---- Task input

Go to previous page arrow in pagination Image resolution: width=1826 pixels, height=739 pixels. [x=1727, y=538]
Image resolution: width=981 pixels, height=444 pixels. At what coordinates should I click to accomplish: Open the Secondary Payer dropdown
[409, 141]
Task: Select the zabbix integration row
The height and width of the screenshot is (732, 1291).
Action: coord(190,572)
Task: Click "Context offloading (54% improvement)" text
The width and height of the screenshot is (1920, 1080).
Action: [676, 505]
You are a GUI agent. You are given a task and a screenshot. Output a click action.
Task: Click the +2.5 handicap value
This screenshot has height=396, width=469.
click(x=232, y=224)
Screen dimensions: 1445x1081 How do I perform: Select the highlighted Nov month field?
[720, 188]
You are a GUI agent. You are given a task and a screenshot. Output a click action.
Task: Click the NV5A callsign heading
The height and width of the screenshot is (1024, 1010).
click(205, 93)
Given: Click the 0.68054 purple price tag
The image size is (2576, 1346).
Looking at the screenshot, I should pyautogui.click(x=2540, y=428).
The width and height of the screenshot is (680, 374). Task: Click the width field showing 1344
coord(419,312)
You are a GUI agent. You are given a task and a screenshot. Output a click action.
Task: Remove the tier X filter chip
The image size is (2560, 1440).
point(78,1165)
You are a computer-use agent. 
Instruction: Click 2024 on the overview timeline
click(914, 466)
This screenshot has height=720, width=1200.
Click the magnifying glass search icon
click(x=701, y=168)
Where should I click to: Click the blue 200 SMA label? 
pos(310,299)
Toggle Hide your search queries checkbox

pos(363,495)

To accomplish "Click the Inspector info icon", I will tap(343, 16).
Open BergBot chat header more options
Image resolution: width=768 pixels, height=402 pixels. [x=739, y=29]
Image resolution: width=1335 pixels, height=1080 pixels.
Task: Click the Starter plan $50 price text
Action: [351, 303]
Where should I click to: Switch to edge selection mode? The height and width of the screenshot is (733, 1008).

--------

Rewrite all of the items above, substituting "interface agent" for "GUI agent" wherever it occurs and leaving everything else unchanged.

Go to previous page arrow in pagination Image resolution: width=1826 pixels, height=739 pixels. [x=1727, y=538]
Image resolution: width=981 pixels, height=444 pixels. At what coordinates should I click to accomplish: Open the Secondary Payer dropdown
[409, 141]
Task: Select the zabbix integration row
The height and width of the screenshot is (732, 1291).
Action: coord(190,572)
Task: Click "Context offloading (54% improvement)" text
The width and height of the screenshot is (1920, 1080).
Action: [676, 505]
You are a interface agent. You are given a task and a screenshot. Output a click action.
Task: Click the +2.5 handicap value
This screenshot has height=396, width=469.
click(x=232, y=224)
Screen dimensions: 1445x1081 How do I perform: Select the highlighted Nov month field?
[720, 188]
You are a interface agent. You are given a task and a screenshot. Output a click action.
Task: Click the NV5A callsign heading
The height and width of the screenshot is (1024, 1010).
click(205, 93)
Given: Click the 0.68054 purple price tag
The image size is (2576, 1346).
Looking at the screenshot, I should pyautogui.click(x=2540, y=428).
The width and height of the screenshot is (680, 374). Task: Click the width field showing 1344
coord(419,312)
You are a interface agent. You are given a task and a screenshot. Output a click action.
Task: Remove the tier X filter chip
The image size is (2560, 1440).
point(78,1165)
You are a computer-use agent. 
Instruction: Click 2024 on the overview timeline
click(914, 466)
This screenshot has height=720, width=1200.
Click the magnifying glass search icon
click(x=701, y=168)
Where should I click to: Click the blue 200 SMA label? 
pos(310,299)
Toggle Hide your search queries checkbox

pos(363,495)

To accomplish "Click the Inspector info icon", I will tap(343, 16).
Open BergBot chat header more options
Image resolution: width=768 pixels, height=402 pixels. [x=739, y=29]
Image resolution: width=1335 pixels, height=1080 pixels.
Task: Click the Starter plan $50 price text
Action: [351, 303]
Where should I click to: Switch to edge selection mode? The height and width of the screenshot is (733, 1008).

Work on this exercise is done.